=== EXTRACTED MATERIAL ===

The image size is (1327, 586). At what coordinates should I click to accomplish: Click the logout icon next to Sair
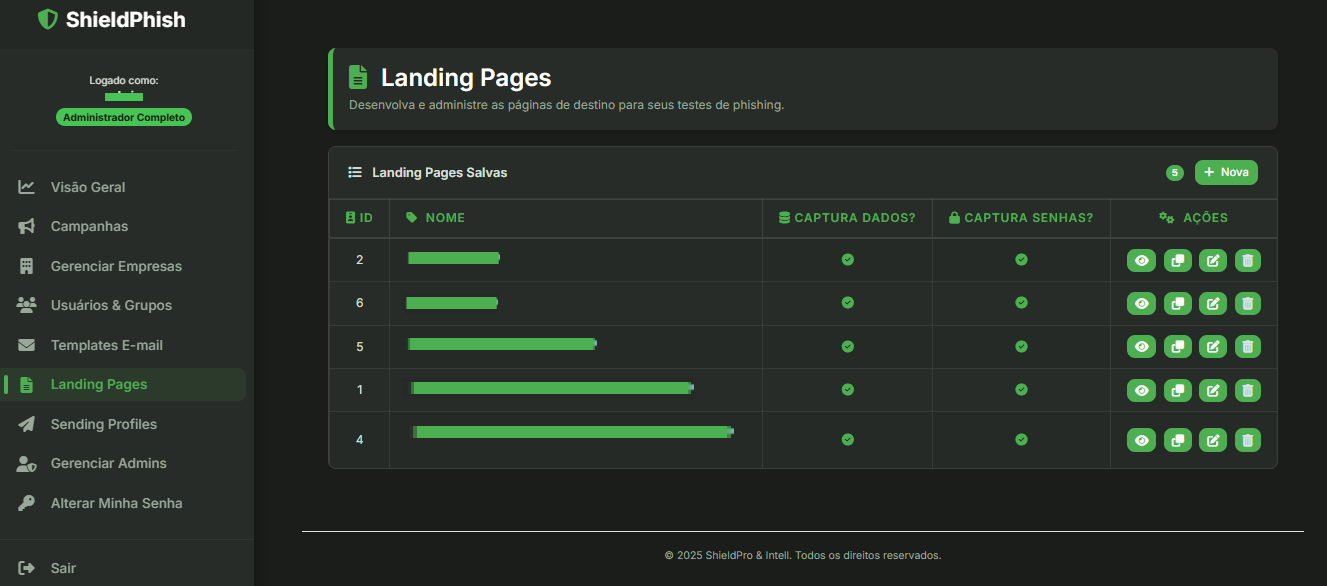[25, 567]
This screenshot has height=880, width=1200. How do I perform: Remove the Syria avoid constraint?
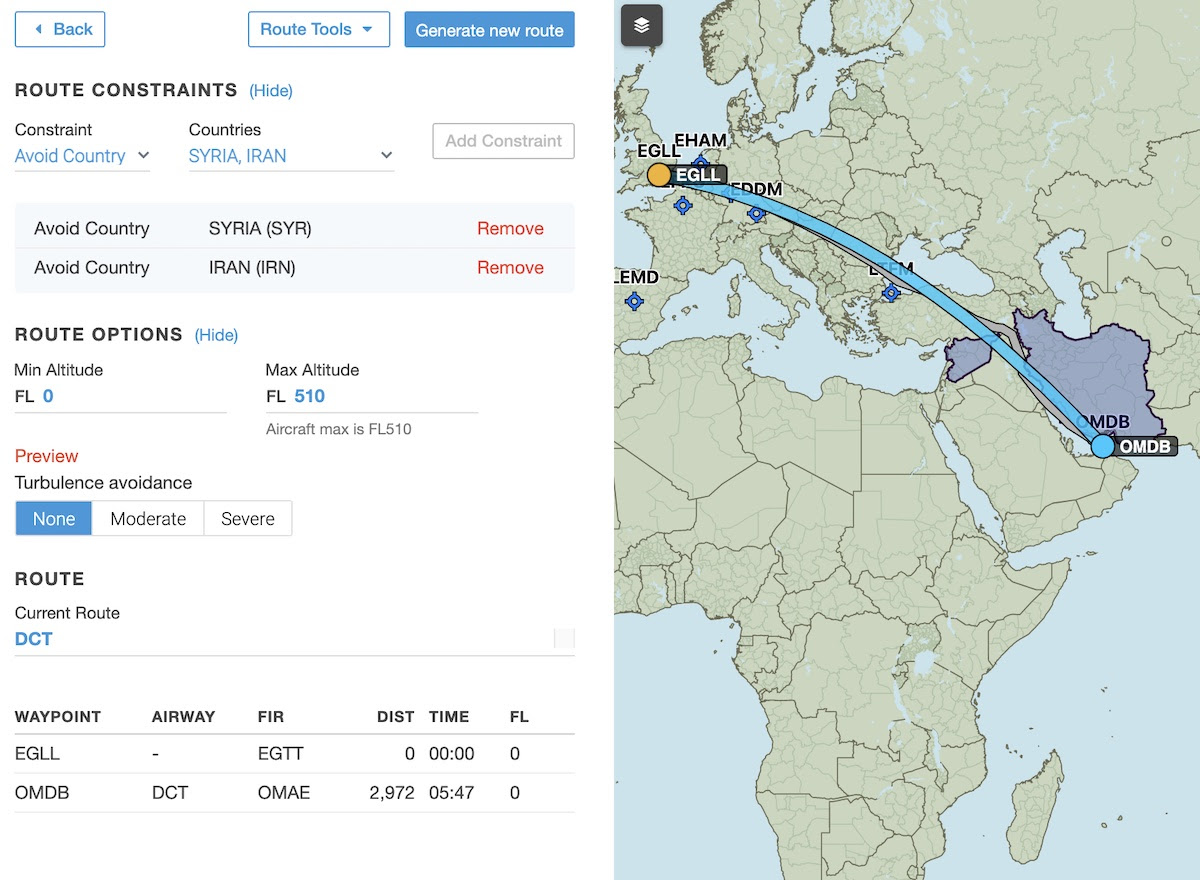pyautogui.click(x=510, y=229)
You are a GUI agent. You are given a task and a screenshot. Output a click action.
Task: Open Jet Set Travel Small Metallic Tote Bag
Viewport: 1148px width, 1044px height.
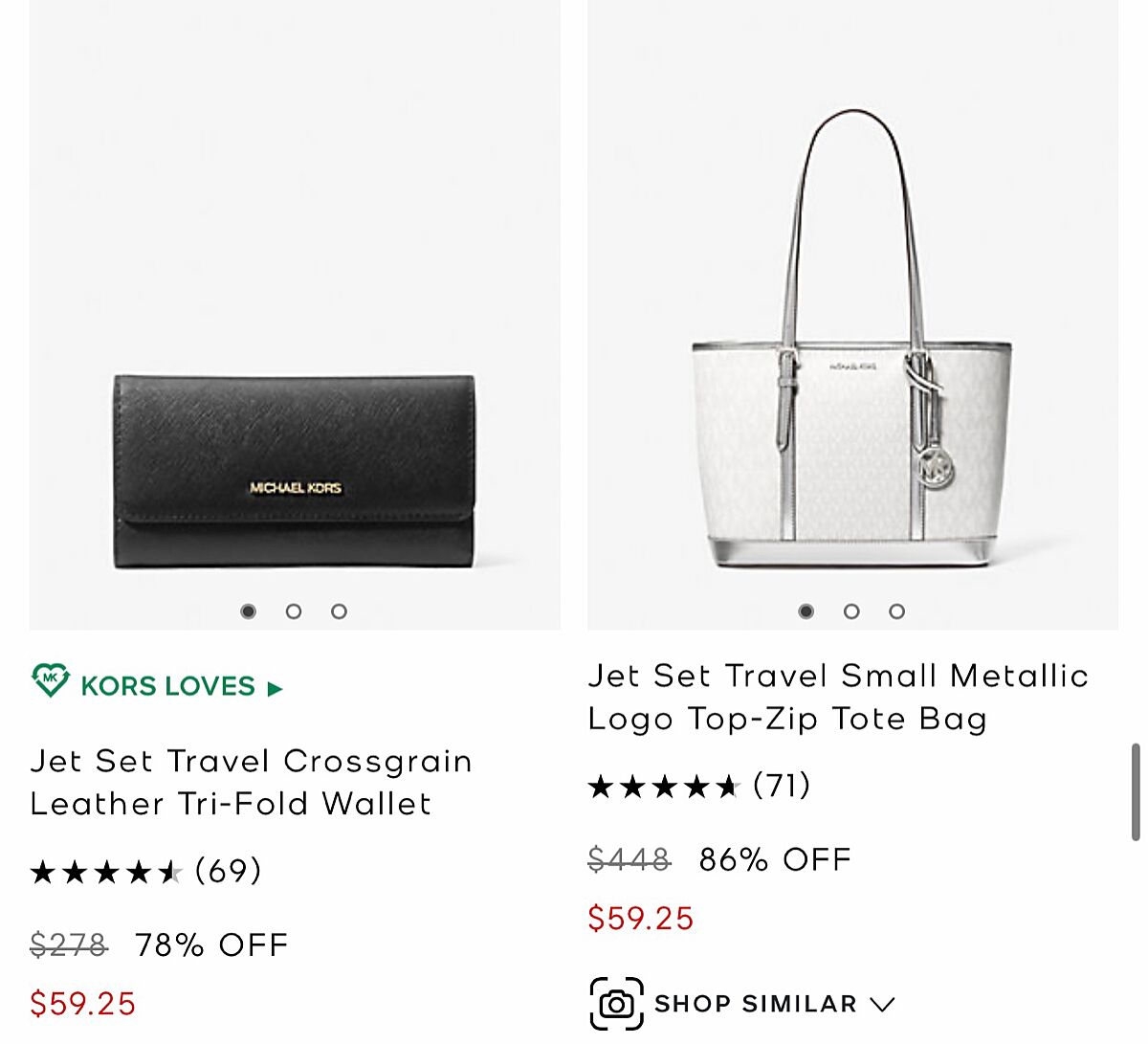[x=837, y=697]
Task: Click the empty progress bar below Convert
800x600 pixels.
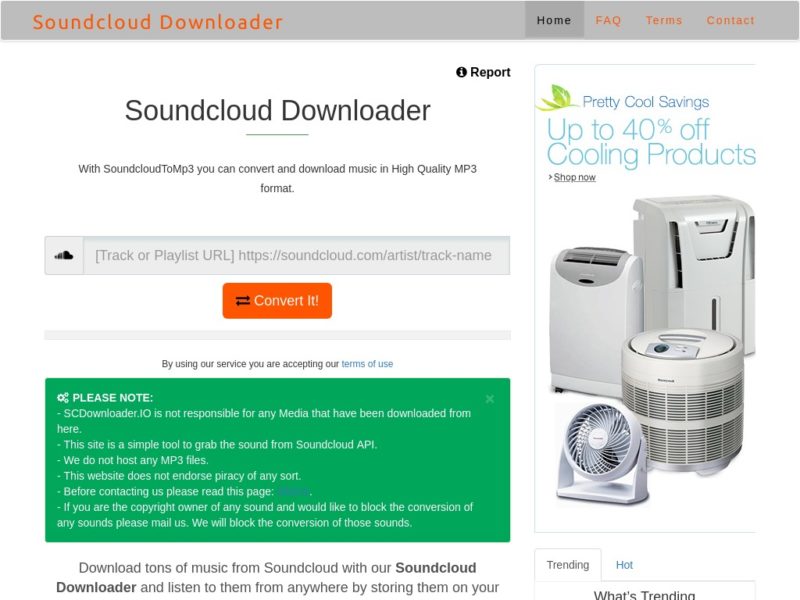Action: click(x=277, y=335)

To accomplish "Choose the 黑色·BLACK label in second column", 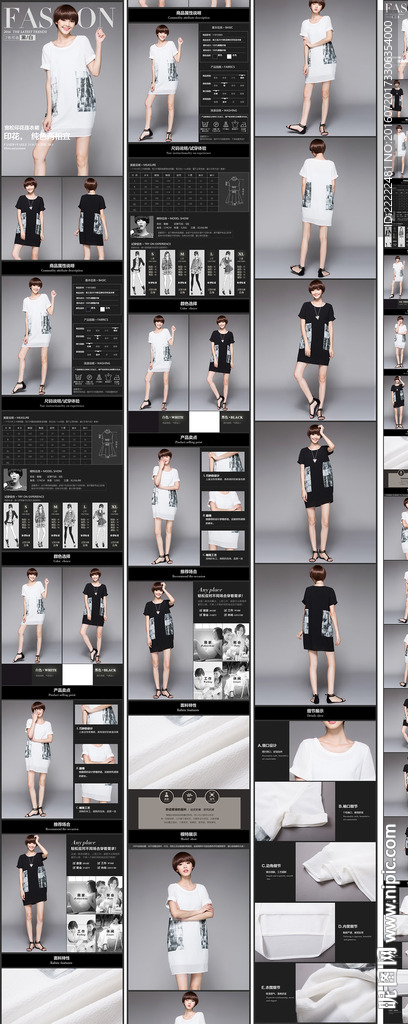I will [234, 415].
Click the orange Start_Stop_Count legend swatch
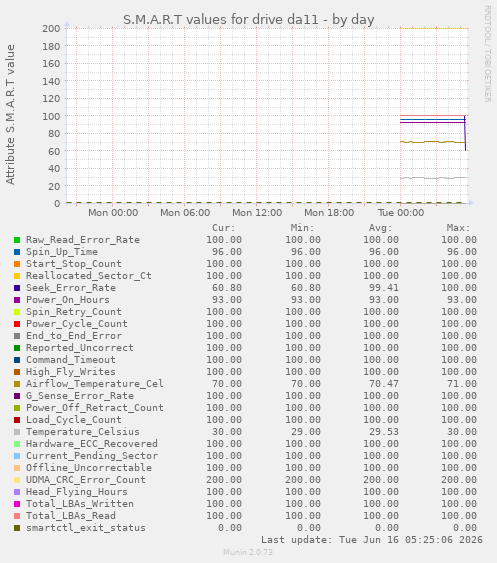Viewport: 497px width, 563px height. (x=17, y=264)
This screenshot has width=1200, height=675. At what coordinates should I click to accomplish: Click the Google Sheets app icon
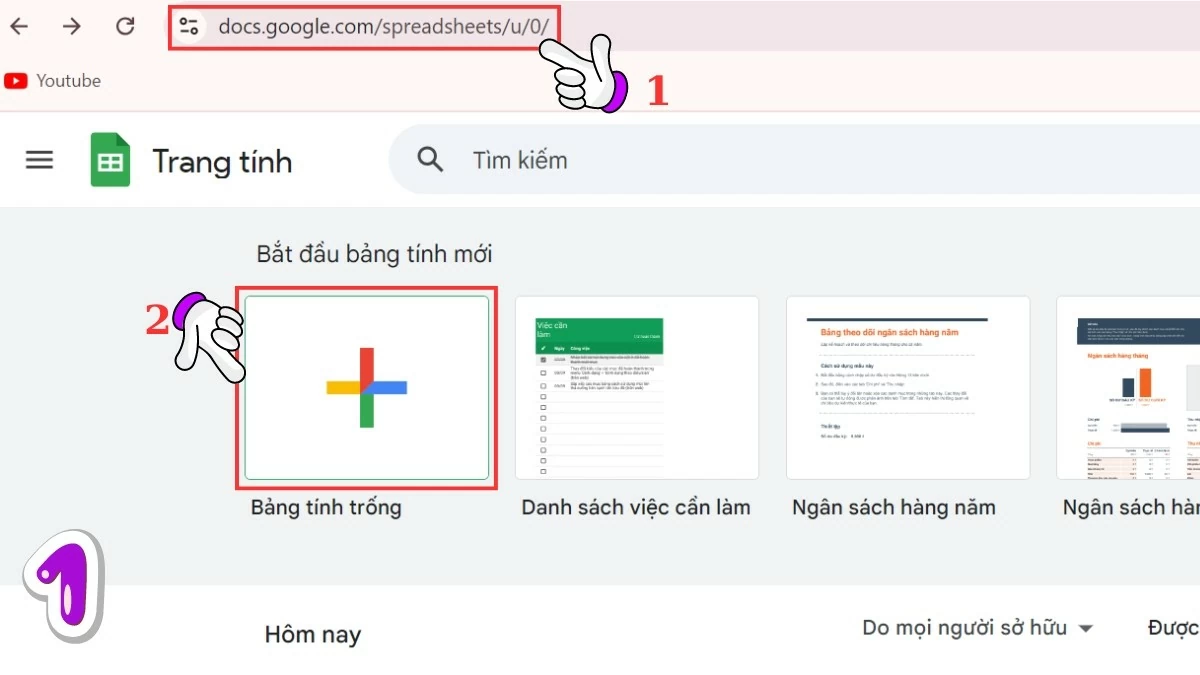pyautogui.click(x=110, y=160)
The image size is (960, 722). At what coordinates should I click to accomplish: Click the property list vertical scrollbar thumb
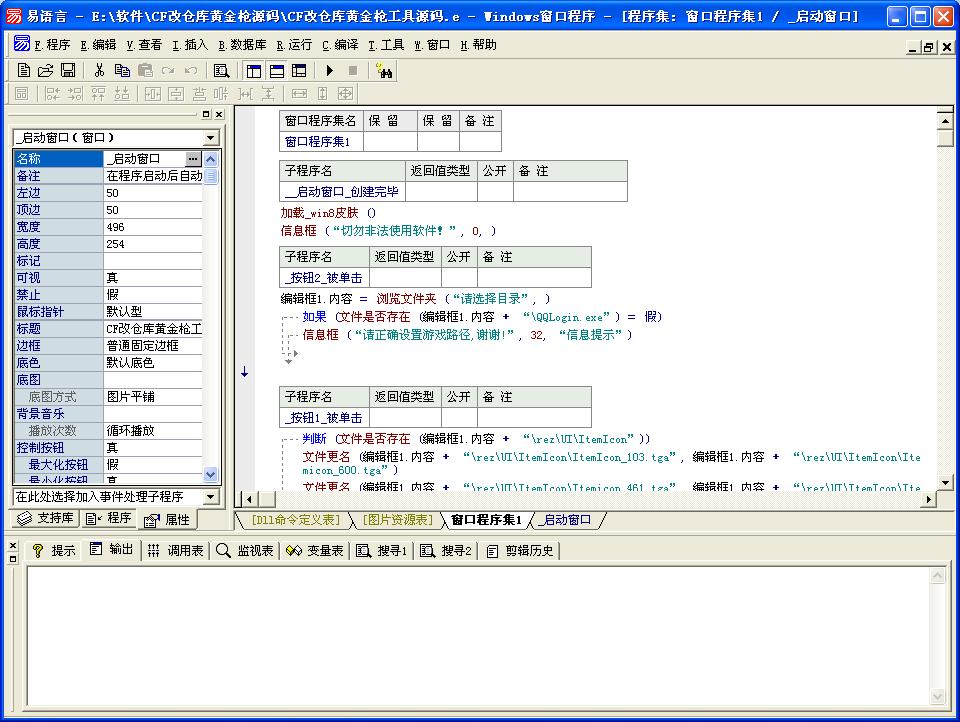[x=211, y=176]
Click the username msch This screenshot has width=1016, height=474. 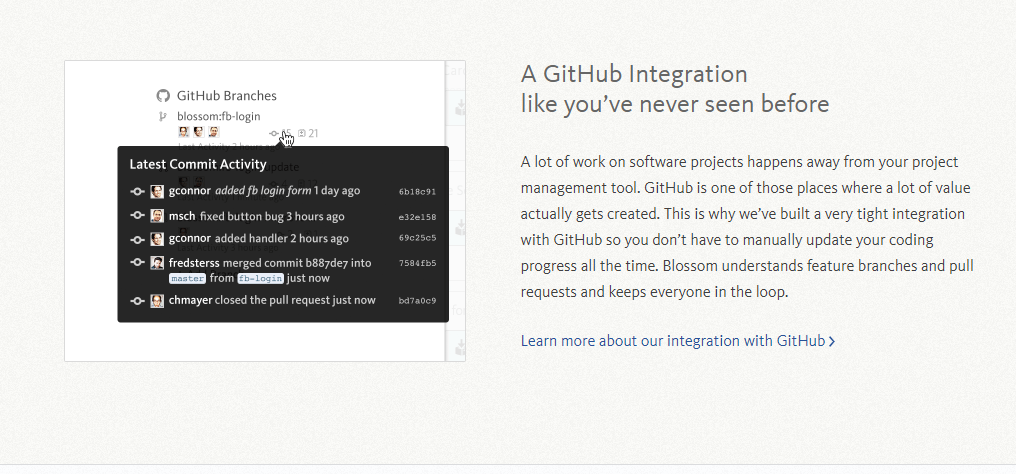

===

Beginning at the line that contains "The image size is (960, 722).", retype each line of the data above through the very last one. Do not retype the pictures.

WRITTEN REPLY:
The image size is (960, 722). At what coordinates should I click to accomplish: Click the property list vertical scrollbar thumb
[x=211, y=176]
Click the username msch This screenshot has width=1016, height=474. 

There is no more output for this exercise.